Le 25 octobre 2024, Alexandre NIVERT a soutenu sa thèse sur L’obligation contractuelle de fait (sous la direction de Fabrice LEDUC (PR))

Jury :
Fabrice LEDUC, Université de Tours (Directeur de thèse)
Anne DANIS-FATÔME, Université Paris Nanterre (Rapporteure)
Valerio FORTI, Université de Lorraine (Rapporteur)
Olivier DESHAYES, Université Paris Nanterre (Examinateur)
Claude OPHÈLE, Université de Tours (Examinatrice)

Résumé :
Le droit français des sources de l’obligation civile consacre la summa divisio entre l’obligation contractuelle et l’obligation extracontractuelle. Pourtant, plusieurs droits étrangers européens, tels le droit allemand et le droit suisse, ont admis une troisième catégorie intermédiaire, baptisée les relations contractuelles de fait (Faktische Vertragsverhältnisse) ou contrat de fait (Faktische Vertrag), au sein de laquelle le débiteur est tenu d’une obligation contractuelle en l’absence de tout contrat conclu avec son créancier : voici qu’est née l’obligation contractuelle de fait. En France, ces obligations contractuelles de fait existent et se subdivisent en trois espèces. La première est l’obligation contractuelle survivant anormalement à la disparition du contrat : l’obligation conserve sa nature contractuelle en dépit de la disparition, fût-elle non rétroactive, de sa source. La seconde espèce est l’obligation fictivement contractuelle : le législateur et le juge feignent un contrat afin de conférer une nature faussement contractuelle à une obligation particulière. La troisième est l’obligation extracontractuelle au contenu contractuel : l’obligation extracontractuelle possède un contenu rigoureusement identique à celui d’une obligation contractuelle identifiée. Ces trois espèces reconnues puis théorisées, l’obligation contractuelle de fait a pu être identifiée comme une résurgence de l’obligation quasi ex contractu romaine imaginée par Gaius. Cette essence hybride, attirée par tant la matière contractuelle que la matière extracontractuelle, rejaillit sur son régime, dont l’hybridité peut être accrue par une responsabilité contractuelle de fait.

 

Mots-clés :
Contrat de fait, Quasi-contrat, Obligation.

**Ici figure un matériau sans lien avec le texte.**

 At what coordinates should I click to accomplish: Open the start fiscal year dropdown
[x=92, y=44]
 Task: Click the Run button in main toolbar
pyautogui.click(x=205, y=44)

Le 25 juin 2024, Akassi BROU a soutenu sa thèse sur Le formalisme en matière immobilière (sous la direction de Nicolas CAYROL (PR))

Jury :
Nicolas CAYROL, Université de Tours (Directeur de thèse)
Ludovic LAUVERGNAT, Université de Tours (Examinateur)
Jean-Denis PELLIER, Université de Rouen (Rapporteur)
Stéphane PIEDELIEVRE, Université Paris-Est Créteil (Président)

Résumé :
L’immeuble est un bien de valeur qui ne peut être soumis à la seule volonté des parties. C’est le cadre de vie des familles et des particuliers, c’est le cadre de travail mais également un investissement, une source d’endettement. Le formalisme encadre les contrats immobiliers afin d’assurer la protection des parties aux contrats mais aussi l’intérêt économique collectif attaché aux contrats immobiliers. Il permet de protéger le consentement des parties par une obligation d’information. Il attire l’attention des contractants sur la portée de l’engagement à venir. Il permet de faire la preuve du contrat. Il est utilisé pour conduire la politique immobilière. Il sert à assurer la stabilité du cadre de vie des locataires. Il encadre les opérations d’acquisitions immobilières et favorise la préservation des droits des tiers. Le formalisme a permis de donner une dimension plus sociale et plus collective à l’immeuble qui passe ainsi d’une conception subjective à une conception objective. Le formalisme est cependant un outil rigoureux qui est sévèrement sanctionné. Remettant en cause le droit de propriété des bailleurs, sanctionnant des prêteurs pour des erreurs qui ne causent pas toujours de préjudices, annulant des contrats, le formalisme et sa sanction insèrent une insécurité juridique et matérielle dans les contrats immobiliers. Pourtant, force est de constater que le formalisme est utile. L’immeuble étant un bien essentiel, des difficultés économiques et sociaux affecteraient les parties faibles en l’absence de formalisme. Le formalisme porte des problèmes sociaux et économiques concrets qui sont au coeur de préoccupations des justiciables.

Mots-clés :
Formalisme, Immobilier, Crédit immobilier.